Disable compiler extensions.

Yes now it is giving me two errors

delme.cpp(8) : error C2440: 'type cast' : cannot convert from 'Test *const ' to 'int'
The target is not large enough
delme.cpp(15) : error C2440: 'initializing' : cannot convert from 'Test' to 'Test &'
A non-const reference may only be bound to an lvalue

What is this extension?

**Elysia** · 08-15-2008

Visual C++ is a known compiler to allow this extension. If you go to warnings level 4, you should also receive a warning saying non-standard extension used.
The extension allows you to bind a non-const reference to a temporary, which is disallowed by the standard (only const references can bind to temporaries, which has been pointed out earlier).

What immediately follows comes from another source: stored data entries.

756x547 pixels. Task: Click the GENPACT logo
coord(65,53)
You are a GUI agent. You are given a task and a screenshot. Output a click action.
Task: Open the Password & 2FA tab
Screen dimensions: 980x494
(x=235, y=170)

**siavoshkc** · 08-15-2008

OK. When we write

Code:

Test()

What happens? Does a memory allocation take place for class on heap or it is just a temp on stack (or somewhere else)? Why it can be bind to const ref but not non-const?

**Elysia** · 08-15-2008

Unless you use new, it's on the stack. Always the stack, unless it's new.
I believe it's because you shouldn't be able to modify a temporary because it's just that - a temporary. Its lifetime is less than that of the variable it's bound to. Bad things would happen if you try to modify it after its lifetime has expired (while the lifetime of the variable holding the reference is still alive).

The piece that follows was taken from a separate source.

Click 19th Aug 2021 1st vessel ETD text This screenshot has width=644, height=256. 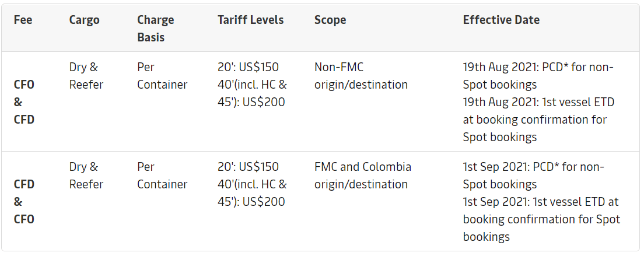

**siavoshkc** · 08-15-2008

When I disabled extension it generates error for my type cast. So how should I cast that?
Second this code works fine:

Code:

class Test {
public:
    Test() { cout << "Test"  << endl; }
    ~Test() { cout << "~Test" << endl; }
      void test(){cout <<"fun"<<endl;}
};

int main()
{
      Test();
    Test t = Test();
      t.test();
    cout << "main" << endl;

    return 0;
}

Why by calling constructor it takes place in stack?

[EDIT]And what about this

Code:

class Test {
public:
    Test() { cout << "Test"  << endl; }
    ~Test() { cout << "~Test" << endl; }
      void test(){cout <<"fun"<<endl;}
}rt;

rt is static in stack in file scope. Right?

**cpjust** · 08-15-2008

That's one thing that has burned me a number of times... What exactly is the lifetime of a temporary object? It's obviously less than a regular variable which ends when it gets to its closing brace.
I think this is one of the cases where I've gotten burned:

Code:

std::string Func() { ... }

int main()
{
   ...
   AnotherFunc( Func().c_str() );
   ...
}

In the case above, I believe the temporary object doesn't even life until the end of the function call.

**laserlight** · 08-15-2008

When I disabled extension it generates error for my type cast. So how should I cast that?

What type cast?

Why by calling constructor it takes place in stack?

What is the stack?

**cpjust** · 08-15-2008

Originally Posted by siavoshkc

Code:

class Test {
public:
    Test() { cout << "Test"  << endl; }
    ~Test() { cout << "~Test" << endl; }
      void test(){cout <<"fun"<<endl;}
};

int main()
{
      Test();
    Test t = Test();
      t.test();
    cout << "main" << endl;

    return 0;
}

Why by calling constructor it takes place in stack?

That line (in green) is completely useless since you're calling the default constructor twice. Just do this:

Code:

Test t;

**Daved** · 08-15-2008

>> When I disabled extension it generates error for my type cast. So how should I cast that?
Why do you need a cast there? Just output this (or cast to void*).

Temporaries passed to a function live until the function ends, but in cpjust's example the result of Func() isn't passed to a function, a pointer is. So the result of Func() lives until c_str() is called and it's value is sent to the function. Then it can be destroyed.

**CornedBee** · 08-15-2008

A temporary lives until the end of the "full-expression", i.e. the next semicolon. Unless, that is, it is bound to a reference, in which case its lifetime is extended to that of the reference.

In particular, a temporary appearing with function parameters lives until the full expression containing the function call finishes. However, if the function keeps a reference to the object in question, this reference will soon be invalid.